Do wznowienia prac nad projektami nimi może jednak dojść już wkrótce. – Ustawy są gotowe w komisji, czekamy na to, aż będzie zgoda polityczna. Liczę na to, że jak już przejdziemy rekonstrukcję rządu, to będzie czas na to, żeby wrócić do rozmów dotyczących prawa do przerywania ciąży – mówi nam Dorota Łoboda, przewodnicząca sejmowej komisji nadzwyczajnej.
„Liczę na reakcję lekarzy”
Anita Kucharska-Dziedzic (Lewica) nadzieje na zmiany prawne wiąże z kolei z czwartkowym wyrokiem sądu w Pszczynie, bo, jak mówi, oczekuje reakcji zwłaszcza tej konserwatywnej części polityków, którzy sprzeciwiają się nawet ustawie dekryminalizacyjnej. – Myślę również, że po tym dzisiejszym wyroku powinni wreszcie obudzić się lekarze, bo teraz już widać, że mogą ponieść odpowiedzialność nie tylko za swoje czyny, lecz także za decyzje polityków, bo to oni są odpowiedzialni za śmierć pani Izabeli – podkreśla posłanka, nawiązując do orzeczenia TK sprzed pięciu lat, które zaostrzyło prawo antyaborcyjne. – Liczę więc na to, iż środowisko lekarskie podniesie larum, że chce jasnych przepisów, które zapewnią im absolutne bezpieczeństwo wtedy, kiedy będą wierni przysiędze Hipokratesa – dodaje Kucharska-Dziedzic.
Według niej taką gwarancję dałaby medykom właśnie ustawa dekryminalizacyjna. – Lekarz nie powinien się zastanawiać, czy za bycie wiernym obowiązkowi pomagania swoim pacjentkom nie pójdzie do więzienia – podkreśla polityczka Lewicy.

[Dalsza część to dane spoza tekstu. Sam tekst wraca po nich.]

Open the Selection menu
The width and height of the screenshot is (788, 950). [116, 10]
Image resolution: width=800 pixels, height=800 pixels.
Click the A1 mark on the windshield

Nieoficjalnie w Koalicji 15 października można jednak usłyszeć, iż o jakiekolwiek zmiany łagodzące obecne prawo będzie bardzo trudno ze względu na poglądy przyszłego prezydenta. – Karol Nawrocki jeszcze w kampanii zapowiadał przecież, że nie podpisze żadnej ustawy liberalizującej dotychczasowe regulacje – przypomina jedna z naszych rozmówczyń.
Nie wyklucza przy tym, że jeśli w Sejmie udałoby się uchwalić jakąś ustawę, wówczas przedstawicielki koalicji rządzącej spróbują przekonać do niej np. małżonkę prezydenta Martę Nawrocką.